● **Task objective**
Lines from the top of the entries through the line that has "Image resolution: width=1332" must be duplicated exactly, and no others.
BEGIN Exercise materials
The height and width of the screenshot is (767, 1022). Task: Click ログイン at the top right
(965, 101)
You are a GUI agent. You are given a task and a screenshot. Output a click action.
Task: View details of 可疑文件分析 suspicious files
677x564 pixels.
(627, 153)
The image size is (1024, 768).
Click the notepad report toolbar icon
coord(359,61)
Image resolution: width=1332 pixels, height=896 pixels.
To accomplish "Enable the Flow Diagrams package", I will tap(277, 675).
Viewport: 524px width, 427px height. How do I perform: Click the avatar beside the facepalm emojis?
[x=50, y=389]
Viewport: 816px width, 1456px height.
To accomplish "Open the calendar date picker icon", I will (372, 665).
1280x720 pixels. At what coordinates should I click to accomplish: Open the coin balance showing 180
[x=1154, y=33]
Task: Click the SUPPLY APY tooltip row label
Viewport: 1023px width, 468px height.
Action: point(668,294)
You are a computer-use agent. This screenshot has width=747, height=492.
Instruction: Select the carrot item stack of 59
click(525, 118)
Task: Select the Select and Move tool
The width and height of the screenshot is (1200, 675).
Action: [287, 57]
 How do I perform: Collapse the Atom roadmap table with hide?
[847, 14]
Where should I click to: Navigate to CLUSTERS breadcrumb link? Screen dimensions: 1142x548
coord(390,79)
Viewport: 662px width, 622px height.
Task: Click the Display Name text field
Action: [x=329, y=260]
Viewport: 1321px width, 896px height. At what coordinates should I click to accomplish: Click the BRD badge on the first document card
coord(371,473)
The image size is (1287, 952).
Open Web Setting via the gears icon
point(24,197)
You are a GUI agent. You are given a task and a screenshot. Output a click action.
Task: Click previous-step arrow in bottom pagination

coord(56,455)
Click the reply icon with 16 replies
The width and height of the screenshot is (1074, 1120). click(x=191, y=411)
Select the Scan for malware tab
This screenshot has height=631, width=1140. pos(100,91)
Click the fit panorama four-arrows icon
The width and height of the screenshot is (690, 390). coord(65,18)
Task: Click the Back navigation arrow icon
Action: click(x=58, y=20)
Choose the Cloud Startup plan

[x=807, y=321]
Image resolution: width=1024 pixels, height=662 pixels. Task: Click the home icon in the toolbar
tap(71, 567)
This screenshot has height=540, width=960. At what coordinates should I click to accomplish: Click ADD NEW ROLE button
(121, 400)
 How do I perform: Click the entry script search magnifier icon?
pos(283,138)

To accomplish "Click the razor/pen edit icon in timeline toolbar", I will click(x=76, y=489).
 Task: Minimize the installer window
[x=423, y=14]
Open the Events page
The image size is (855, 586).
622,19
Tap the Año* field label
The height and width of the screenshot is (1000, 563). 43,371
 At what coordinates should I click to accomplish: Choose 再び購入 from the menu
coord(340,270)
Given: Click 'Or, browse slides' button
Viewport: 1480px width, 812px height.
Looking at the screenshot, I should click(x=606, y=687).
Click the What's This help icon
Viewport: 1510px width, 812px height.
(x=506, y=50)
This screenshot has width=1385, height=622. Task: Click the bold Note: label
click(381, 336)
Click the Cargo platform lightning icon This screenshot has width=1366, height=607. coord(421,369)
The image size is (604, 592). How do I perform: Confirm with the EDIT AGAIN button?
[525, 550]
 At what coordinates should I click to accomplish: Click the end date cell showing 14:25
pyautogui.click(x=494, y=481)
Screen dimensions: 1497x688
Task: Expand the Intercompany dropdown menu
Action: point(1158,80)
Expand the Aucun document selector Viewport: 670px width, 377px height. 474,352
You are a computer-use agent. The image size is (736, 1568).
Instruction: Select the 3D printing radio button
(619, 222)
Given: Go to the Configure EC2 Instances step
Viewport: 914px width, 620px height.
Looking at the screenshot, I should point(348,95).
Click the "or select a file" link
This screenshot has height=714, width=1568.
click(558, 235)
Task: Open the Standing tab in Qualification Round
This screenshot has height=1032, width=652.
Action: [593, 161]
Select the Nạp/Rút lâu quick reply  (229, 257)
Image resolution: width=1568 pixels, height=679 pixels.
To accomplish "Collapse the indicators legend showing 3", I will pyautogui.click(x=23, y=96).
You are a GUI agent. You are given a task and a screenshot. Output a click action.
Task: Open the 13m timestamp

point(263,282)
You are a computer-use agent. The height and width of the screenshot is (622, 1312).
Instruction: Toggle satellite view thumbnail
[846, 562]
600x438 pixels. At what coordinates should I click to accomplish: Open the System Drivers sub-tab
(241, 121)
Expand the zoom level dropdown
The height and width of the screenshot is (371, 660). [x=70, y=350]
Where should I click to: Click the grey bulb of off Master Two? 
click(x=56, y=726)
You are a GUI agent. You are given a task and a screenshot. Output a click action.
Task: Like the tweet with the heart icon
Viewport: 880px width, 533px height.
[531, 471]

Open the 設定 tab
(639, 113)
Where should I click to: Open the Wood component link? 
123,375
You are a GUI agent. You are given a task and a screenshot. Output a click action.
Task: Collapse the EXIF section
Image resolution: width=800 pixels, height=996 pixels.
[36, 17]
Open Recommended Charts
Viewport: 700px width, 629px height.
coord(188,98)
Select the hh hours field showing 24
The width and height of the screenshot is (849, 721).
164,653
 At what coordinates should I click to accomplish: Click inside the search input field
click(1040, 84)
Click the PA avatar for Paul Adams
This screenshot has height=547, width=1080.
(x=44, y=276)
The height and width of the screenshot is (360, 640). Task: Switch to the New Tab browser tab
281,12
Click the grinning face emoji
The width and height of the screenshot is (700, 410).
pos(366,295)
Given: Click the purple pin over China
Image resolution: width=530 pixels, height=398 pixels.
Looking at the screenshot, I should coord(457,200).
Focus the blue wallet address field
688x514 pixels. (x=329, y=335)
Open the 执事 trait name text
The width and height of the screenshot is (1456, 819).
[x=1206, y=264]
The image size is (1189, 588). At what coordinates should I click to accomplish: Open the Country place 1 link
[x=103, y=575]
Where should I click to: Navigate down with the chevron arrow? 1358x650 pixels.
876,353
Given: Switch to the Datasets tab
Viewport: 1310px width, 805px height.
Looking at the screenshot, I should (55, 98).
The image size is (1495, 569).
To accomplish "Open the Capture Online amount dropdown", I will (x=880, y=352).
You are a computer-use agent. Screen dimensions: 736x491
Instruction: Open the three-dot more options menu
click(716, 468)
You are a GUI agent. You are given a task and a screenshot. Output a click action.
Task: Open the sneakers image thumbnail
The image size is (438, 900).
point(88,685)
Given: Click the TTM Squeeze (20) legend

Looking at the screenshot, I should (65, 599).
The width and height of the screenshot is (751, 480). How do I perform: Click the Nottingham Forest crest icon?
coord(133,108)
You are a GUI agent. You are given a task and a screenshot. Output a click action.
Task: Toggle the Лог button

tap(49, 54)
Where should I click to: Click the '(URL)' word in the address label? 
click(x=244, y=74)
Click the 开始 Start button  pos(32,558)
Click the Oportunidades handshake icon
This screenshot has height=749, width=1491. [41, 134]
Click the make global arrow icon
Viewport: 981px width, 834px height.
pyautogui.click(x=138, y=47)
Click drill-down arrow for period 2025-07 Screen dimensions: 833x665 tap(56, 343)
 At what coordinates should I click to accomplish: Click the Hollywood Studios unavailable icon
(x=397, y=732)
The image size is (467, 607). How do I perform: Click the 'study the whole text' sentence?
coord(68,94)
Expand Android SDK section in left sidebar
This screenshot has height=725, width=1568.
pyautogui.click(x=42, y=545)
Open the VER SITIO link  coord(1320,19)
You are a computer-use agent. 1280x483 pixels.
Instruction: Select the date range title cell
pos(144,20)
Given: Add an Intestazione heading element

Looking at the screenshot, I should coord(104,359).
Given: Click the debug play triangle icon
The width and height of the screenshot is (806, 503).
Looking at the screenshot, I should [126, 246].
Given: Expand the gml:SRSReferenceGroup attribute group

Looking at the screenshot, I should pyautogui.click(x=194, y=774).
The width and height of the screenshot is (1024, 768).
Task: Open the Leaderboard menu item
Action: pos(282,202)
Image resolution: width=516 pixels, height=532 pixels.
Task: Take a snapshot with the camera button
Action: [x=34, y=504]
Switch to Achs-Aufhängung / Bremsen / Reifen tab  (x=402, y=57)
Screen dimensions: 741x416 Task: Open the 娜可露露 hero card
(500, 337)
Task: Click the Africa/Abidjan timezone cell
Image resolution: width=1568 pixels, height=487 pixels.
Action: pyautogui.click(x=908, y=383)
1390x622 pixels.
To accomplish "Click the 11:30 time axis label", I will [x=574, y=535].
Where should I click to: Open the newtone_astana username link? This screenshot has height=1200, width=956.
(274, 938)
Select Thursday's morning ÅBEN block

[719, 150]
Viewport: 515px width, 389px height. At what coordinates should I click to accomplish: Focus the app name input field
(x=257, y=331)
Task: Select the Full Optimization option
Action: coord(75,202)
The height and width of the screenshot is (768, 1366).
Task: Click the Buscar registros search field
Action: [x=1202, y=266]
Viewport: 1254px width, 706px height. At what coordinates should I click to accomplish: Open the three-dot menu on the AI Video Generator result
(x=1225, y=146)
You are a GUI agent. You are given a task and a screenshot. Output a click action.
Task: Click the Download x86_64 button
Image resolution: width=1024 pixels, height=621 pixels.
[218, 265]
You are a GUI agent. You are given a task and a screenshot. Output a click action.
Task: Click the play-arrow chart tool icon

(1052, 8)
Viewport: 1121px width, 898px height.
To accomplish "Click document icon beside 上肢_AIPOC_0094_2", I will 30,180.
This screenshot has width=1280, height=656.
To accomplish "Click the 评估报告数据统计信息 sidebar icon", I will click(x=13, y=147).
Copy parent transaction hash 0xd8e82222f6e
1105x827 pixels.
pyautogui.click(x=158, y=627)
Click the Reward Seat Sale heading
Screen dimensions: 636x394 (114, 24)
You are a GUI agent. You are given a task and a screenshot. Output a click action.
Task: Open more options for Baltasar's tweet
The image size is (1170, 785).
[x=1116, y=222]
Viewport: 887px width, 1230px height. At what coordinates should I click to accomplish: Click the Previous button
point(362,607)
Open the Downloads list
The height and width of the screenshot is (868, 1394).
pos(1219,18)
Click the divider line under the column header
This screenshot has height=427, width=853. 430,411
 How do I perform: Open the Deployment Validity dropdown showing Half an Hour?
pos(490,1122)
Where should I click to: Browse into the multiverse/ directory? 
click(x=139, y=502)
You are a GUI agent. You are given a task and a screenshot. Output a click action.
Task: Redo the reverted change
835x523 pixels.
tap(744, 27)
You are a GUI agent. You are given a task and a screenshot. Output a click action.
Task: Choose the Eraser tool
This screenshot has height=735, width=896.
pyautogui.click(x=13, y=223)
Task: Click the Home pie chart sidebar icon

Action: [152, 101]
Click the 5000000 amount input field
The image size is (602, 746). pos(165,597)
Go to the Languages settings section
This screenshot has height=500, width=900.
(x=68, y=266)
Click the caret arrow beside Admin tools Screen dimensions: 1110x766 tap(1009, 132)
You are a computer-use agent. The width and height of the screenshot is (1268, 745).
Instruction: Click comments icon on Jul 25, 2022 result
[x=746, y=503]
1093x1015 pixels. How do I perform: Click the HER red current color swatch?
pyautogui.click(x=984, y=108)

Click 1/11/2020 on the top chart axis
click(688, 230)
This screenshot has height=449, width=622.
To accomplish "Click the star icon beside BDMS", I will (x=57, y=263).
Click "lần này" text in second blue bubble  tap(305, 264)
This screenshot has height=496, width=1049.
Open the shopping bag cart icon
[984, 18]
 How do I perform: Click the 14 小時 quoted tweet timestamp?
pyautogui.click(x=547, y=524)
END Exercise materials
● **Expected answer**
The height and width of the screenshot is (767, 1022). Task: Click ログイン at the top right
(965, 101)
You are a GUI agent. You are given a task and a screenshot. Output a click action.
Task: View details of 可疑文件分析 suspicious files
677x564 pixels.
(627, 153)
The image size is (1024, 768).
Click the notepad report toolbar icon
coord(359,61)
Image resolution: width=1332 pixels, height=896 pixels.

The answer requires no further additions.